Familiarity: referring providers send patients to specialists they know. Familiarity comes from personal relationships, reputation, educational events, or positive feedback from shared patients. Practices that are visible in their referring community get more referrals.
Reliability: PCPs refer patients to specialists who make the process easy. Practices that acknowledge referrals, get patients seen promptly, and send timely consultation notes back to the referring physician get repeat business. Practices that leave referring PCPs wondering what happened to their patient do not.
Communication: the consultation note is a marketing document. A detailed, timely note explaining your findings and your plan makes the referring physician look good to their patient and reassures them the referral was the right call. A three-line note sent three weeks later does the opposite.
Know your current referral sources first
Before building new relationships, understand where your current volume comes from. Pull referral source data from your practice management system for the past 12 months. The top 20% of referral sources typically drive 80% of referral volume.
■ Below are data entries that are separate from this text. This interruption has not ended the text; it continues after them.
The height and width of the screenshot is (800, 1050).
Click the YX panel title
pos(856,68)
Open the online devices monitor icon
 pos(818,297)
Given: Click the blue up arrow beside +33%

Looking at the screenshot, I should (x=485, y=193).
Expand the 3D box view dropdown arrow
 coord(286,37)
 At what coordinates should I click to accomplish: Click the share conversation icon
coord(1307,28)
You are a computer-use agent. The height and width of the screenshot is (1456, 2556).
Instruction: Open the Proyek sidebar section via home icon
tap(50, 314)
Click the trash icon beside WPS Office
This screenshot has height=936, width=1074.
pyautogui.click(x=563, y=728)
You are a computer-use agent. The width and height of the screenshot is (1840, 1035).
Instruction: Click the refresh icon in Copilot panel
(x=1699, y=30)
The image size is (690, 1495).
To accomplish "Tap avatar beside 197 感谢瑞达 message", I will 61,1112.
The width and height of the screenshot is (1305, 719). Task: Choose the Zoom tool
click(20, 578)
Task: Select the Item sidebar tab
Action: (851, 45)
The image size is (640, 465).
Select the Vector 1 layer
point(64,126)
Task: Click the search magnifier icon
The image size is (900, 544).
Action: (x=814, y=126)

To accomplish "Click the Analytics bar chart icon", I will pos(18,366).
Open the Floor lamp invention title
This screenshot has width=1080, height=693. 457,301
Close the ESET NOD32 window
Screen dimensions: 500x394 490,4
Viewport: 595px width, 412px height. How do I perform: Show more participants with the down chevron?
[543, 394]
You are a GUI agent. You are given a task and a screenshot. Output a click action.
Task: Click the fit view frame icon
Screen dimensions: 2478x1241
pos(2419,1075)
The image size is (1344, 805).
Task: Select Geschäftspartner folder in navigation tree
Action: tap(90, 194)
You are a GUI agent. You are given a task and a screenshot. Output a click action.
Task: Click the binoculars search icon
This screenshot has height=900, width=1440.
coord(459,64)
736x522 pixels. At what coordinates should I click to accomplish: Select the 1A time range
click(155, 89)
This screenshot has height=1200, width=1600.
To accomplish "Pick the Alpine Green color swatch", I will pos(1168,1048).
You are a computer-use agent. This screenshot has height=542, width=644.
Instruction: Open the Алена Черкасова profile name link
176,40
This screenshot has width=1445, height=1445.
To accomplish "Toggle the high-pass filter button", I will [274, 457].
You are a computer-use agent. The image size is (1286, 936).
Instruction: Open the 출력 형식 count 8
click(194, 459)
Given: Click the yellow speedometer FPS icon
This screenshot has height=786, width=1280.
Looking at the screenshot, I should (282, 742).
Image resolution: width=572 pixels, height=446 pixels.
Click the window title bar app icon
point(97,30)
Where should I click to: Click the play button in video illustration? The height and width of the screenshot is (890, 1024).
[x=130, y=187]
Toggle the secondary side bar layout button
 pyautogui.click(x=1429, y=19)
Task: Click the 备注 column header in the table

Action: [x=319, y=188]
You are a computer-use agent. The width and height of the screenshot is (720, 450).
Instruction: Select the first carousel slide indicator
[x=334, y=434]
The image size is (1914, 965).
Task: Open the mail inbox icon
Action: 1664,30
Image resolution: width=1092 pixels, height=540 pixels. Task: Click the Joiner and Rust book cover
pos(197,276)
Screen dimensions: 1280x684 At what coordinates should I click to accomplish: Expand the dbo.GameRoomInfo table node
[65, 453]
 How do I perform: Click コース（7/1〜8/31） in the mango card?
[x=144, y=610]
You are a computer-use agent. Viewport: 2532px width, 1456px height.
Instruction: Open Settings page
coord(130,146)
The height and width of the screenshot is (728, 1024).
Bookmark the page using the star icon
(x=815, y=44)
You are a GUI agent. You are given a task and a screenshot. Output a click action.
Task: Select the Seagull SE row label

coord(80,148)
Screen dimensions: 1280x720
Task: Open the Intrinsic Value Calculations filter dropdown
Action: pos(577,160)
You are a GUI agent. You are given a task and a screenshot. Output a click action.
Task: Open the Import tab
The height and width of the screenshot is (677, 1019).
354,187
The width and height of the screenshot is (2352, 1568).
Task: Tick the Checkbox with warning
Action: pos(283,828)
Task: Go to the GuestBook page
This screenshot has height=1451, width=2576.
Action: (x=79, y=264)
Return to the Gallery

For each top referrer, ask whether volume is stable or declining and whether the specialty mix they're sending aligns with what you do best. Then look at who is not on the list. Which primary care practices in your market are absent? These are your targets.
What works for outreach
Lunch-and-learns: brief educational presentations at PCP or urgent care offices during lunch. Thirty minutes covering something practical — "when to refer for knee pain" or "shoulder injury red flags that need urgent evaluation" — positions your practice as a resource and builds familiarity in a way that marketing materials don't.
Physician-to-physician outreach: a letter or personal call from your surgeon to a PCP they haven't worked with before. This feels old-fashioned. It works. Physicians respond to peer contact differently than staff-to-staff contact.
Dedicated referral coordinator: a staff role whose job is to manage the referral relationship. This means tracking inbound referrals, ensuring they're scheduled promptly, following up with referring offices when a patient is booked, and sending consultation notes back within 72 hours. Practices that hire a referral coordinator consistently see referral volume increase within six months.
Closing the loop: when a referring physician sends a complex patient and the outcome is good, tell them. A brief note — "Mrs. Jones had a successful ACL repair and is doing well in PT, thank you for the referral" — takes two minutes and builds the relationship.
The sports medicine referral path
For practices with sports medicine subspecialty focus, the referral network looks different. Athletic trainers at high schools and colleges are the first-contact providers for many sports injuries. Building those relationships — attending sports medicine conferences, offering sideline coverage, being available by phone for urgent questions — creates a direct referral path that bypasses primary care entirely.
Physical therapy practices that don't have on-site physicians also need a surgical referral source when patients plateau or when imaging findings require specialist evaluation. These relationships are bidirectional: you send them post-surgical PT patients, they send you surgical candidates.